What not to do while reflow soldering

I had bought a few small Cree LEDs a while back, with the eventual intention of turning them into bike headlights (and also learning a bit more about LEDs). Unfortunately, they were surface mount, and with a thermal pad on the bottom of the package, solder paste and reflow soldering was pretty much mandatory.

So I etched some breakout boards on double-sided FR4 (sorry for somewhat blurry photos):

I added lead-free solder paste (which was all that was available) and mountedthe LEDs with a pair of tweezers.

Right into MITERS' sketchy reflow toaster oven it went, with a 2-minute preheat at 150° C and a final temperature of 260° C or so (as recommended by the datasheet). I left the dial at 260° C, and left briefly to take a call with the oven on.

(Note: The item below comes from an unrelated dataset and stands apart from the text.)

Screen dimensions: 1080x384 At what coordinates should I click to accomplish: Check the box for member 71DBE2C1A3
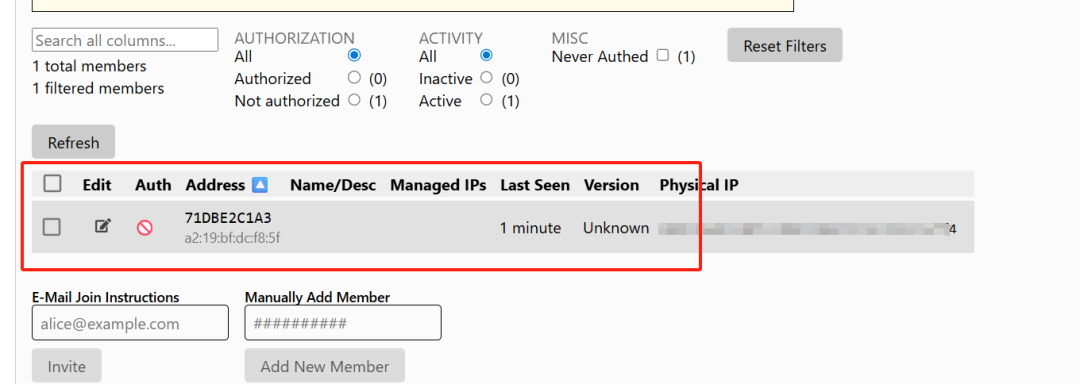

I came back 4 minutes to the smell of FR4 fumes (which has this odd, slightly pleasant smell). I shut the oven off, waited for things to cool down, and this was the result (again, sorry for blur)
Baked to a crisp.


The fiberglass is noticeably darkened to a really dark brown, and the copper oxidized into this iridescent gold color (which admittedly, looks pretty cool). Fortunately, the LEDs worked just perfectly. The fumes though, were probably toxic (your usual FR4 contains quite a lot of halogens).

So yeah, lessons from this:
1. Don't leave things unattended. There probably would've been a lot less fumes and blacked boards if I wasn't an idiot and sat next to the oven the whole time and caught it earlier. 
2. Toaster ovens probably have really crappy temperature regulation. I set the dial of the oven to 260 degrees C (as recommended by the Cree datasheet for lead-free soldering). Considering the board blackened and the copper oxidized, it was probably significantly higher than that. Definitely don't trust the dial.
3. FR4 boards probably don't like high-temperatures. Just because you can solder it fine at 400 degrees C probably doesn't mean it can take several minutes of 260 C without giving off fumes. Reflow soldering may require special FR4 that can handle higher temperatures. That, or use leaded solder paste.

I'll need to mount the LEDs to a heatsink, and also build a driver circuit for them. I intend to run it off a single li-ion cell, so it's probably going to be some buck-boost switching affair.